◆ TASK PROMPT: When the word "panel" shows up in a line of the data below, copy that whole line.

◆ RECORD SET:
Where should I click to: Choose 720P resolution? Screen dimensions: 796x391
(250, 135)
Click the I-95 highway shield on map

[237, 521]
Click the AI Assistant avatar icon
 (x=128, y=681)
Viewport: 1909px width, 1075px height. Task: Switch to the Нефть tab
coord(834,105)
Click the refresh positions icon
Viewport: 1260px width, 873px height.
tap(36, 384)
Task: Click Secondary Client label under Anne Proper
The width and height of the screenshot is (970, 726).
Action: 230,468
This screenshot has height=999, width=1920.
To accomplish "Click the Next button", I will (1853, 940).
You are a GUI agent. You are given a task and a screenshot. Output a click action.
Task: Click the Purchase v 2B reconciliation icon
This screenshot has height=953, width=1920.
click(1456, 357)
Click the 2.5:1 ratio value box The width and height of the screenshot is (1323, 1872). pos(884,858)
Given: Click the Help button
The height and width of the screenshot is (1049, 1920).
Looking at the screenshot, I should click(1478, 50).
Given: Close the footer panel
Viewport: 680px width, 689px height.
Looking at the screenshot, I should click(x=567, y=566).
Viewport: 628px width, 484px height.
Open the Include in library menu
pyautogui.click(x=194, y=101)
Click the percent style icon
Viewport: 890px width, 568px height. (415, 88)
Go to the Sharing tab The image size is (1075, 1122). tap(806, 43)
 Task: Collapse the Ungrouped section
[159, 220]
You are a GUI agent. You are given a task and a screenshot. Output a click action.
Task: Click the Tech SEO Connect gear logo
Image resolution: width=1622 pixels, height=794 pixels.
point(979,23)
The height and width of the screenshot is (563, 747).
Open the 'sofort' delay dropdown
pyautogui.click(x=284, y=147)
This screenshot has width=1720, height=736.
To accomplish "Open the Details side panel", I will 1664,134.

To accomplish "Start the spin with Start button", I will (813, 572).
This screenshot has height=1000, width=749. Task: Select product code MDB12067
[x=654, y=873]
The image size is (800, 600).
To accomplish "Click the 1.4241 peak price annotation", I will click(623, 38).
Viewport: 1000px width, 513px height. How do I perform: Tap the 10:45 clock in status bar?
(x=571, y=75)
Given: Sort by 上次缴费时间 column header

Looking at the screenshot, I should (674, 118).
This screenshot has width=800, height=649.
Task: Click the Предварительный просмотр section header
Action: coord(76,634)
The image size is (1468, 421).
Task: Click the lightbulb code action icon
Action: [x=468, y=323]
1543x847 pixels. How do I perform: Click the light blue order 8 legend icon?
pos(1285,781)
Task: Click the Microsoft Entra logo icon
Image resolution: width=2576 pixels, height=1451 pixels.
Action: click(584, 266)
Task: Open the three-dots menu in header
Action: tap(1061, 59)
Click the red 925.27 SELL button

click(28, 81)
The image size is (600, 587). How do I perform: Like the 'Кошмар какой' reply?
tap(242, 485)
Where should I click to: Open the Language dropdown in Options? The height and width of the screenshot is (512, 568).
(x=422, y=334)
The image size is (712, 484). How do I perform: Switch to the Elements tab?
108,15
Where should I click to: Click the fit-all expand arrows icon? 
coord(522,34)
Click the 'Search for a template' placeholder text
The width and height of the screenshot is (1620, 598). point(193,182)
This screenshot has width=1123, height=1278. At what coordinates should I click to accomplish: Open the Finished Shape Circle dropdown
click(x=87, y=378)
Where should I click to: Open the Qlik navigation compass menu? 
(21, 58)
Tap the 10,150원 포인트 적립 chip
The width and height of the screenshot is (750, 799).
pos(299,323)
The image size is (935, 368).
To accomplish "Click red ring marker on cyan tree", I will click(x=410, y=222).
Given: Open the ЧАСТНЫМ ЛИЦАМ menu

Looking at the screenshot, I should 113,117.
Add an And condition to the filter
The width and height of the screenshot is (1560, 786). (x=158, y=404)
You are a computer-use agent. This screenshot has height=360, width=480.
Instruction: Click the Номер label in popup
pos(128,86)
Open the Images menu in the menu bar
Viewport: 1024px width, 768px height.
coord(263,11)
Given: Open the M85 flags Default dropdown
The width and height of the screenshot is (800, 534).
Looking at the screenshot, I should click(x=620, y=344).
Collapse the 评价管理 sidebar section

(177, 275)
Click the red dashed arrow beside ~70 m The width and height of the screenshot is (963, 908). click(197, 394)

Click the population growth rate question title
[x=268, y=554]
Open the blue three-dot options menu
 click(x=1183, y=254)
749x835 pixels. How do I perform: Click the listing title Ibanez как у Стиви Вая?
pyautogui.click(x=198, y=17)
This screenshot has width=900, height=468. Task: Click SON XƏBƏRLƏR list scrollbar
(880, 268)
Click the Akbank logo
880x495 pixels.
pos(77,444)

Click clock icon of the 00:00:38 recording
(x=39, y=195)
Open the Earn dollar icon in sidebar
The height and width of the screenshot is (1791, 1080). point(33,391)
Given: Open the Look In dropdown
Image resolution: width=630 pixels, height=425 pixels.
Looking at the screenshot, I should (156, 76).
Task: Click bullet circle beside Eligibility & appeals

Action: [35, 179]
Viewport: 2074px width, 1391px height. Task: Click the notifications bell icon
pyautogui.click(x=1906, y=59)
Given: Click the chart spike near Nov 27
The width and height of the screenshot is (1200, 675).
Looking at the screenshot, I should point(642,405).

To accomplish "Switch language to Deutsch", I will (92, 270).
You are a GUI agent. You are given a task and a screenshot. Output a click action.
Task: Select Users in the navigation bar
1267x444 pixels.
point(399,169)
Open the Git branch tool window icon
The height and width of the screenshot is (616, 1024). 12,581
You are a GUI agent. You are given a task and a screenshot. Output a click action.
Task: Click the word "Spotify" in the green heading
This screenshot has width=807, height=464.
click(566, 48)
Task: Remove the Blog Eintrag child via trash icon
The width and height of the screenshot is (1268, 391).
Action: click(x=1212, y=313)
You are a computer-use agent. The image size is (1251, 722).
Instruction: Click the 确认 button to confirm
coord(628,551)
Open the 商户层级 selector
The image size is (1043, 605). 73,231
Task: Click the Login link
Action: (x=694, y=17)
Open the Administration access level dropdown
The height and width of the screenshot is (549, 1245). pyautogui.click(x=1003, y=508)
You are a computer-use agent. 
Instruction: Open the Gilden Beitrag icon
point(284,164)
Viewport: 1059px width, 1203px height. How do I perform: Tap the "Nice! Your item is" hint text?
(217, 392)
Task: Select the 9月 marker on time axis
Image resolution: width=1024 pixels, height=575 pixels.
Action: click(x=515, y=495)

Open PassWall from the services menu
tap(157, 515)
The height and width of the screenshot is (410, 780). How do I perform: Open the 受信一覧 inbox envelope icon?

◆ YOUR SOLUTION:
Given: Close the footer panel
To accomplish "Open the Details side panel", I will 1664,134.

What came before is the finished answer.